The internship gave me some pretty impressive experience in catalog development/design and information literacy instruction. More importantly, the internship confirmed my goal of working in a school library. I’m so glad I did it! So are many other SLIS students who have completed internships. You can read about some of them in our Community Profiles.
Incidentally, our school’s ASIS&T Student Chapter sponsored a webinar in which recent alum Anthony Andora talks about virtual internships. Andora served as a student assistant to Dr. Patricia Franks, virtual internship faculty coordinator. Virtual internships typically offer flexible work schedules, which are a great option for students with fixed work schedules or other responsibilities. Virtual internships are also great for students who live in areas that don’t have site-based internships that fit your career aspirations. You can listen to the recorded session for inspiration (forward the recording 18 minutes to get to the punch).
Another SLIS alum, Christy Aguirre, currently serves as an internship site supervisor at the Sacramento Public Library Southgate Branch. According to Aguirre, “Internships are so important during graduate school. Do two internships if you can! Understanding the library environment is crucial in determining whether or not [the setting] is a good fit for an individual. Students needs concrete examples to shine in job interviews.”
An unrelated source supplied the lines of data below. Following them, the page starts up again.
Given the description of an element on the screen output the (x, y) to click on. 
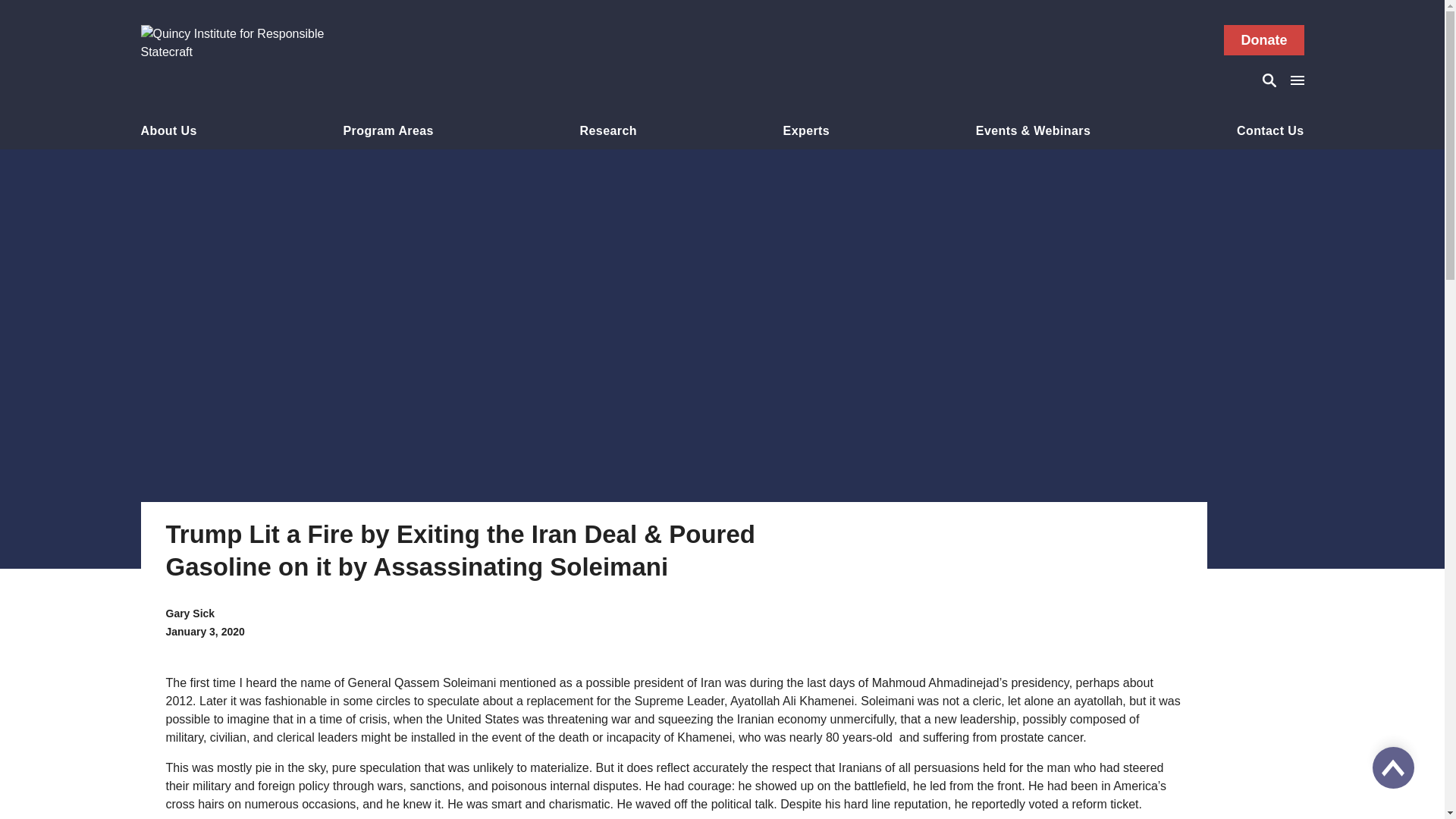
About Us (168, 133)
Democratizing Foreign Policy (388, 167)
Research (608, 133)
Posts by Gary Sick (189, 613)
Our Principles (168, 159)
Search (1270, 80)
Donate (1263, 40)
Experts (806, 133)
East Asia (388, 159)
Gary Sick (189, 613)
I also recommend internships because they can give you a hands-on sense of whether or not a career area is a natural fit for you. For example, I was heading full-force toward working in a public library setting until I began volunteering at a local public library. Within a month, I realized the fit wasn’t right and that working with youth in a different setting was ultimately a better choice for my skillset and ambitions.
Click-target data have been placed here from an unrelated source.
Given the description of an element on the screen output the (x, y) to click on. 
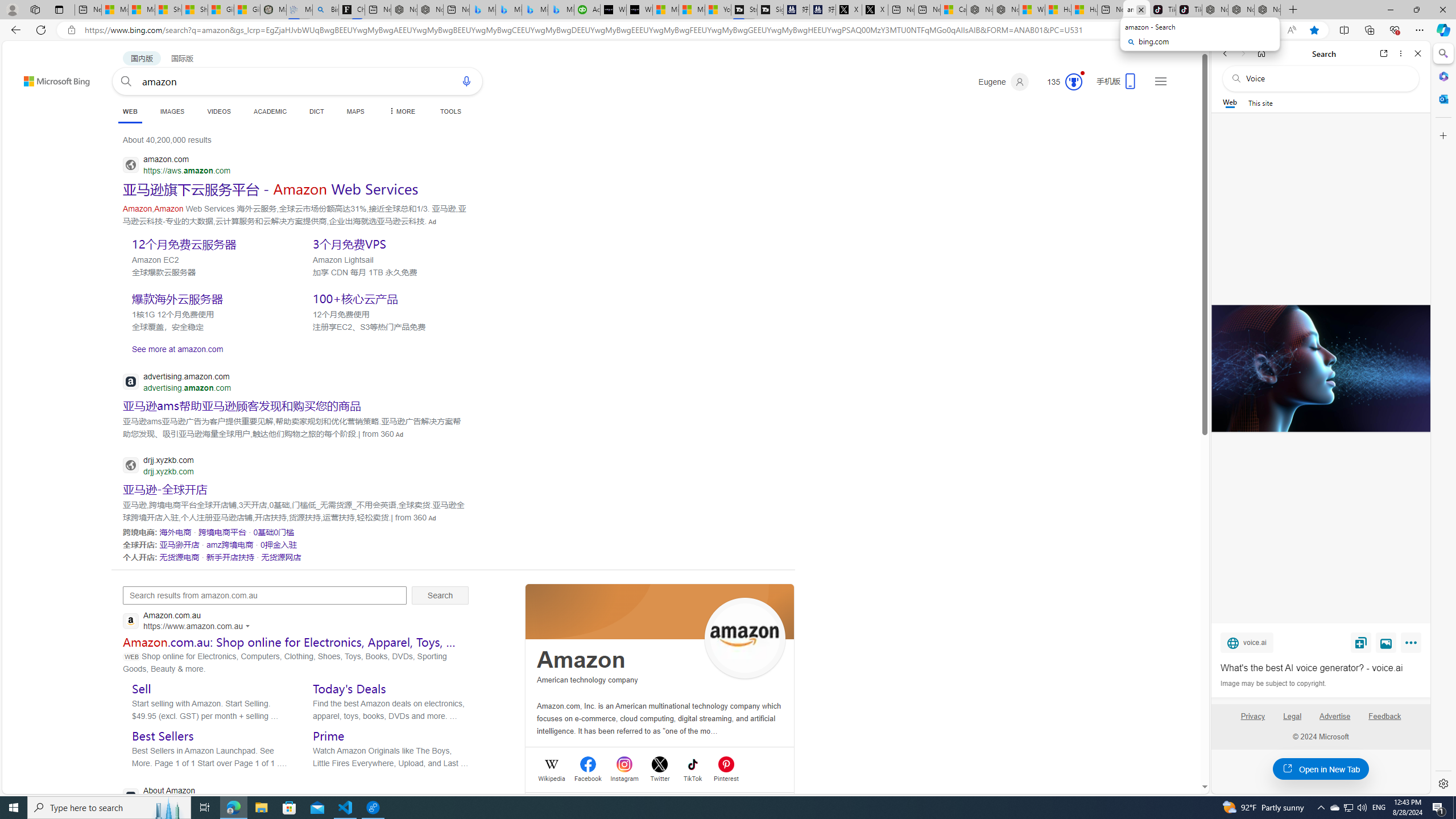
SERP,5553 (388, 298)
Web scope (1230, 102)
Save (1361, 642)
Settings and quick links (1160, 80)
Twitter (660, 777)
Legal (1292, 720)
SERP,5558 (241, 404)
Forward (1242, 53)
Given the description of an element on the screen output the (x, y) to click on. 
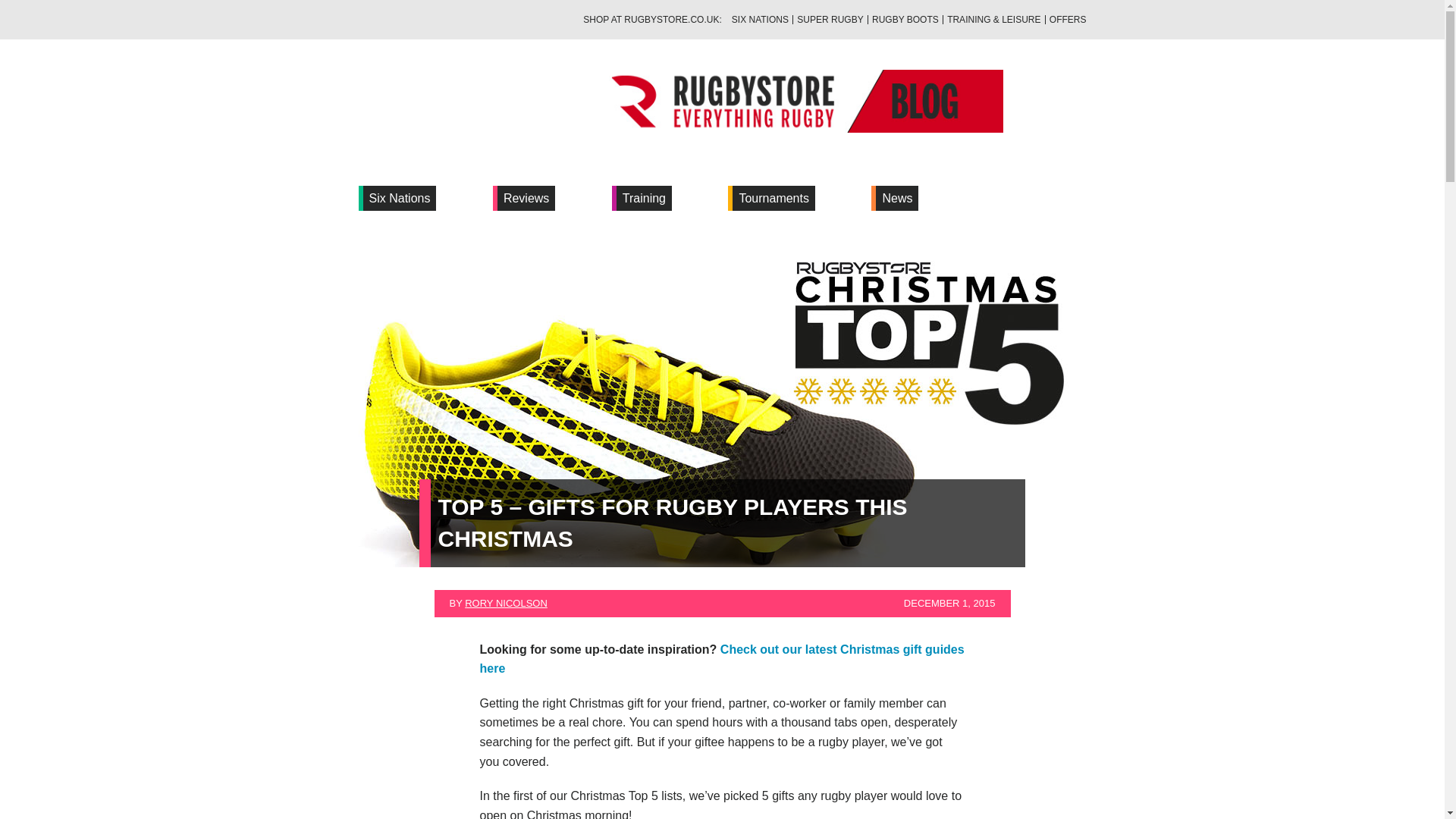
Check out our latest Christmas gift guides here (721, 658)
Training (643, 198)
RUGBYSTORE.CO.UK (671, 19)
Six Nations (398, 198)
SIX NATIONS (760, 19)
News (897, 198)
RUGBY BOOTS (905, 19)
SUPER RUGBY (829, 19)
Reviews (525, 198)
Tournaments (773, 198)
OFFERS (1067, 19)
RORY NICOLSON (505, 603)
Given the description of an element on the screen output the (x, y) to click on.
Of course, my volunteer work was not an internship for credit, which offers more targeted learning outcomes than a volunteer gig. During for-credit internships, the site supervisor helps you meet your pre-specified learning objectives, and you’ll have SLIS faculty support as well. Many site supervisors have lots of experience mentoring SLIS interns, and they are committed to offering challenging projects that give students hands-on professional learning experiences that will serve to bolster their e-Portfolio and resumes.
Finally, I know internships may not be at the top of your priority list right now, as you get ready to dig into your first SLIS courses. However, if you are an MLIS student with some spare time, you can browse the school’s extensive list of opportunities found in our Internship Database. Browsing the database can give you a sense of the wide range of settings where SLIS interns work, as well as the types of projects they complete while interns.
I wish you well on your learning journey at SLIS, and encourage you to consider an internship.